(Página):
⟨

Habitación sin vistas. Diario de Tel Aviv

“La grande guerre a commencé” 

Sábado, seis de la mañana. Me despierto en un hotel de Toulouse y veo un mensaje de Marta: “Buenos días. Se ha montado un buen lío aquí”. En ese momento, antes de mi primera llamada de teléfono, estaba convencido de que algo había pasado en casa. Algo que nos afectaba solo a nosotros. Igual la lavadora se había vuelto a estropear y había inundado la casa. Igual uno de los chicos estaba enfermo. Cuando la llamo por teléfono, me cuenta que las alarmas los han despertado y están encerrados en el refugio antiaéreo. Desde Gaza están lanzando un montón de misiles.

En Toulouse aún no ha amanecido. Me levanto despacio de la cama. Me lavo los dientes. Todavía no he descartado el plan de salir a correr por la mañana a orillas del río Garona antes de enfrentarme a un largo día de encuentros con lectores en el festival de novela negra por el que me encuentro aquí. De cuando en cuando lanzan misiles hacia Tel Aviv desde Gaza.

Marta, mi mujer, pese a no ser israelí, ya se ha acostumbrado a correr con los chicos para meterse en el refugio. Además, la Cúpula de Hierro defiende el cielo de Tel Aviv y la mayoría de las veces los misiles son desviados ya en el aire.

Solamente cuando enciendo el ordenador y entro en las webs de noticias de Israel, comprendo que en esta ocasión ha ocurrido algo muy distinto. Ponen una y otra vez el mismo vídeo, ya que las cadenas de televisión y las páginas de internet casi no tienen información todavía sobre lo que está sucediendo en el sur del país. En ese vídeo se ve una camioneta blanca en la que van subidos milicianos de Hamás, vestidos con un uniforme parecido al del ejército israelí. La camioneta se detiene en medio de la ciudad de Sderot, enfrente de la comisaría. Los hombres armados se bajan y empiezan a disparar hacia todos lados. No hay nadie que combata contra ellos. Un coche que iba por la carretera se detiene junto a la camioneta y uno de los de Hamás se acerca y mata a su conductor.

Más tarde empiezan a mostrarse más vídeos. Algunos de ellos los graban los propios israelíes desde las terrazas de sus casas o a través de las rendijas de las persianas de sus ventanas; otros han sido grabados por los propios terroristas. En estos últimos se ve a hombres armados y uniformados –parte de ellos van subidos en camionetas blancas, otros van en moto, otros van a pie– atravesando la valla fronteriza entre la Franja de Gaza e Israel y entrando en el país sin obstáculo alguno. Llevan fusiles, lanzagranadas y cinturones llenos de munición. Se pasean por las calles de localidades israelíes y van disparando indiscriminadamente a su alrededor.

⟩

(Sección de datos):

⟨

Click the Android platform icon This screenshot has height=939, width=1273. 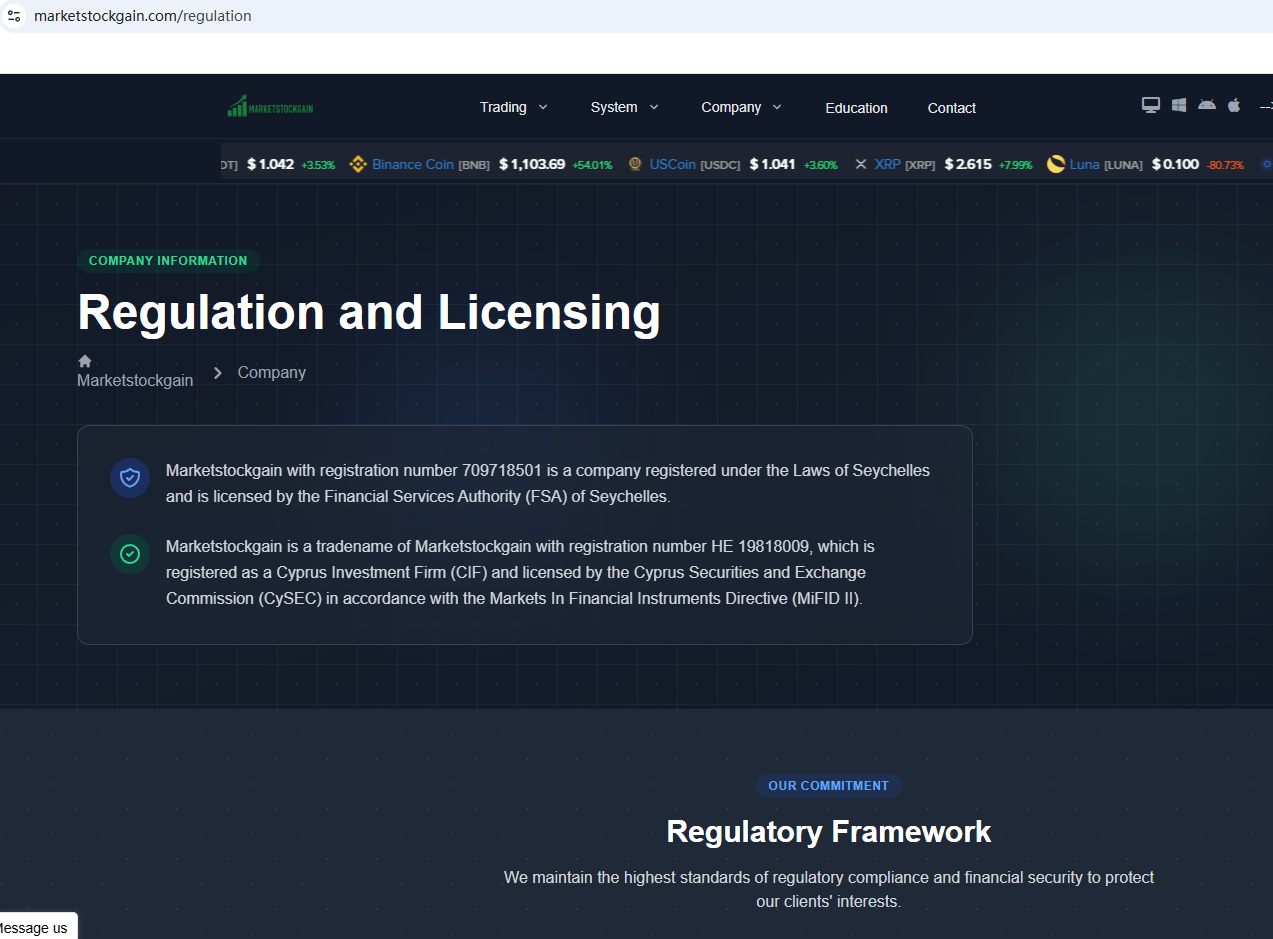(1207, 105)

⟩

Contesta estas preguntas con lo que dice la página:
1. ¿En qué ciudad está el hotel donde despierta quien escribe el diario?
2. ¿Qué protege el cielo de Tel Aviv?
3. ¿Delante de qué edificio para la camioneta blanca en Sderot?

(Respuesta completa):
1. En Toulouse.
2. La Cúpula de Hierro.
3. Delante de la comisaría.